[Stored entries]:
--- START ---

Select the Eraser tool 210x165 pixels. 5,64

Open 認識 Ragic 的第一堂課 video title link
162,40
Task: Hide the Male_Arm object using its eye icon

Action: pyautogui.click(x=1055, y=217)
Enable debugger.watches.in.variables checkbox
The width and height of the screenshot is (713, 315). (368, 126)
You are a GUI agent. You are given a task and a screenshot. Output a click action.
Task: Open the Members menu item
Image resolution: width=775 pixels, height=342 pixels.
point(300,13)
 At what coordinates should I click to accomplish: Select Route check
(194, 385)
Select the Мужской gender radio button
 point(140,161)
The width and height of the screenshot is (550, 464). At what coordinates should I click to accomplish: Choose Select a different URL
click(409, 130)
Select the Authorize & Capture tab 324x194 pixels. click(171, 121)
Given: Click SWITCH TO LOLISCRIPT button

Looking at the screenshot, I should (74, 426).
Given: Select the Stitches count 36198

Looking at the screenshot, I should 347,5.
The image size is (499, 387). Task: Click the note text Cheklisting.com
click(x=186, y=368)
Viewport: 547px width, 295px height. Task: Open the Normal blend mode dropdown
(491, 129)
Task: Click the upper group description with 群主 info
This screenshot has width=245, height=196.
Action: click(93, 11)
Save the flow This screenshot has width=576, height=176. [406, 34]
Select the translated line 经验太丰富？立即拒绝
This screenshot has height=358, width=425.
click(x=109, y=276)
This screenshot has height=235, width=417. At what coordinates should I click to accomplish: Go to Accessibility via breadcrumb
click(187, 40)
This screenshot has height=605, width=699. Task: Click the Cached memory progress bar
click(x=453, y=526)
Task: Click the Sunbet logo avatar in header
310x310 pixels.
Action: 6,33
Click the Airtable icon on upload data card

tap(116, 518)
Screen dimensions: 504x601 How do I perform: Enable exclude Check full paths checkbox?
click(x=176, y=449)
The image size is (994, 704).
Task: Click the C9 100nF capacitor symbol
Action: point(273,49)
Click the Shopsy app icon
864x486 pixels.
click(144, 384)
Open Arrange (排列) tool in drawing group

--- END ---

[Exercise brief]: The answer must consist solely of the number of lines in the entries that contain the word "group".

[Written answer]: 2